Nowadays, Big Data and Cloud Computing have become the trending topic in Information Technology (IT). Big Data refers to a massive scale of data that can be in a form of unstructured, semi-structured and structured data whereas “Cloud Computing” is a term refers to a type of computing in which services are delivered through the Internet. Most organization thinks that the combination of Big Data and Cloud Computing provides beneficial outcome to them such as it is a cost-effective solution in big data analytics. However, the security of cloud computing associated with the Big Data Application has become the primary concern in the industry.

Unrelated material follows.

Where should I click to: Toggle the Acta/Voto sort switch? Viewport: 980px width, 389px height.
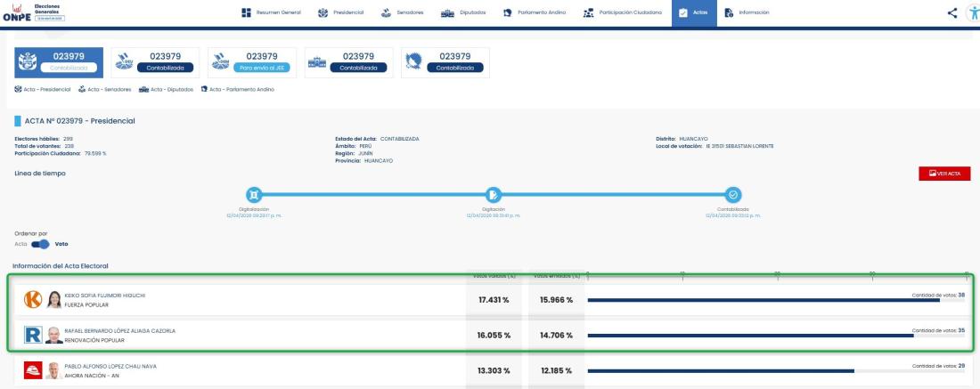[40, 244]
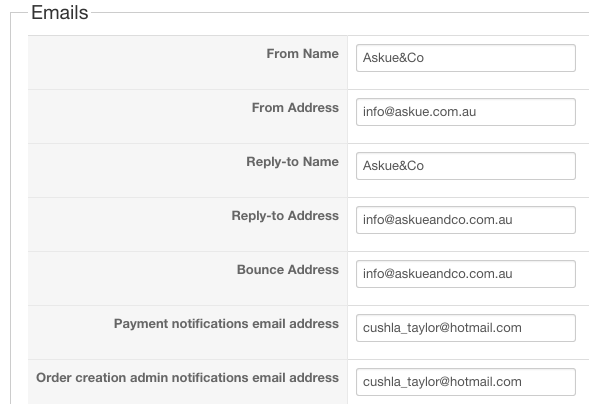Click cushla_taylor@hotmail.com in Payment notifications field
Screen dimensions: 589x404
click(x=442, y=328)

1.1 Big Data and Cloud Computing
Big Data refers to an extremely large and complex datasets that may be difficult using traditional data mining techniques and tools which is used to extract and transform useful information. According to Inukollu, Arsi and Ravuri (2014), there are 4 characteristics of Big Data Analytics which also known as the 4V’s; Volume, Variety, Velocity and Veracity. Figure 1.1 explains the meaning of each characteristic.

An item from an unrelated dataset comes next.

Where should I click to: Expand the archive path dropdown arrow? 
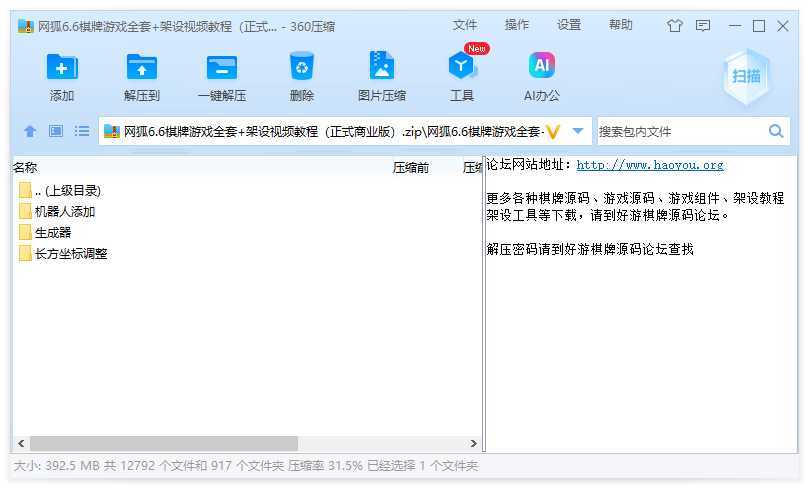577,131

Cloud Computing refers to a technology which allow user to share, store, access and process data on the internet rather than local servers or personal devices. In addition, the service model of cloud is usually classified into three types such as Software as a Service (SaaS), Platform as a Service (PaaS) and Infrastructure as a Service (IaaS). However, due to the high availability of cloud to all users, it faces more security issues and challenges.

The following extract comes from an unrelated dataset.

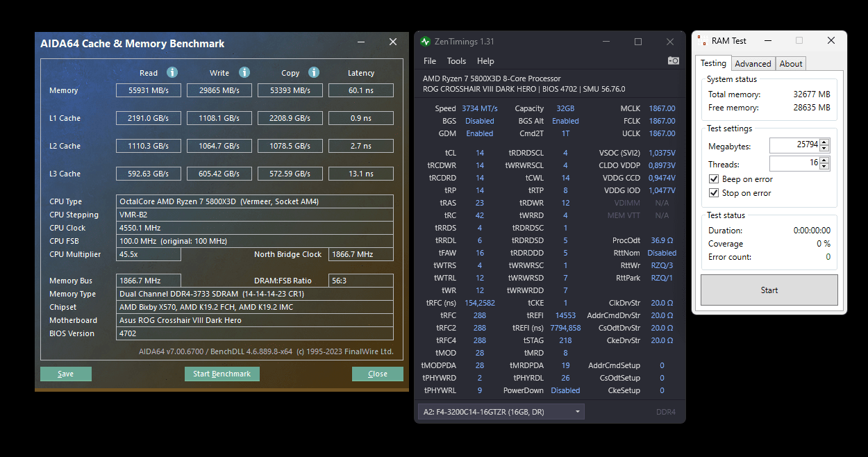The height and width of the screenshot is (457, 868).
Task: Open the File menu in ZenTimings
Action: (430, 61)
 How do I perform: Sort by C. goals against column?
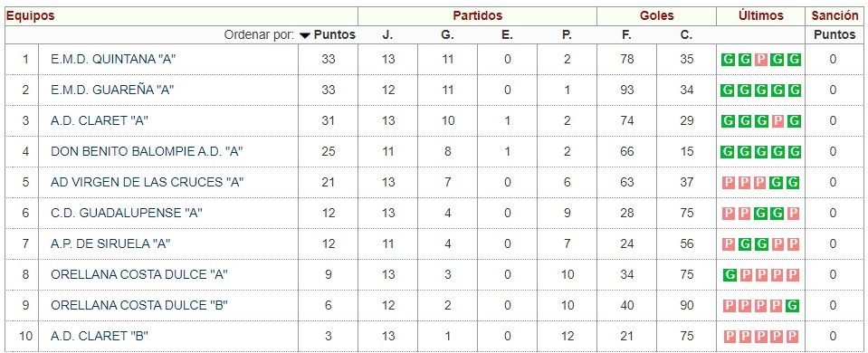coord(686,35)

Many organizations use big data to store and analyze data about their organization, business and customers but not all of them have the fundamental knowledge especially from a security perspective. In addition, the integration between both big data and cloud computing may lead to some security vulnerabilities. The most popular security vulnerability is platform heterogeneity since it will create a new unfamiliar platform in the cloud and many existing security tools may not work on such platforms. Therefore, in order to make big data becomes secure, new security tools or techniques are needed to work with big data and cloud computing such as encryption, logging, honeypot detection, access control and others (Inukollu et al., 2014). The types of security techniques are discussed in the section below.
2.0 Security Tools and Techniques
Encryption refers to a process of scramble or reorder the text to make it unreadable by anyone especially the hacker since the data is collected from various places and group in cluster which allows them to steal critical information. There are two types of encryption that can be used to increase security in cloud such as data encryption and network encryption. In data encryption, different machines should use different encryption keys to encrypt and decrypt the data stored in order to prevent hacker to extract meaningful information and misuse it even though they have successfully retrieved the data. Other than that, network encryption is a process of encrypting data to ensure the transmitted data across computer network is unreadable to anyone and has been widely used on the internet to protect information that is being sent between browser and server such as passwords, sensitive information and payment information. Network encryption is implemented through Internet Protocol Security (IPSec) and it is a set of open Internet Engineering Task Force (IETF) standards that is used to create a framework for private communication over IP networks. Besides, encrypted packet appear to be identical to unencrypted packet that are easily routed through any IP network and if a hacker can get through the network communication network, the useful information or packet would still be difficult to extract (Inukollu et al., 2014). They also agree that encryption is a good security strategy to slow down professional hackers from stealing an organization sensitive information.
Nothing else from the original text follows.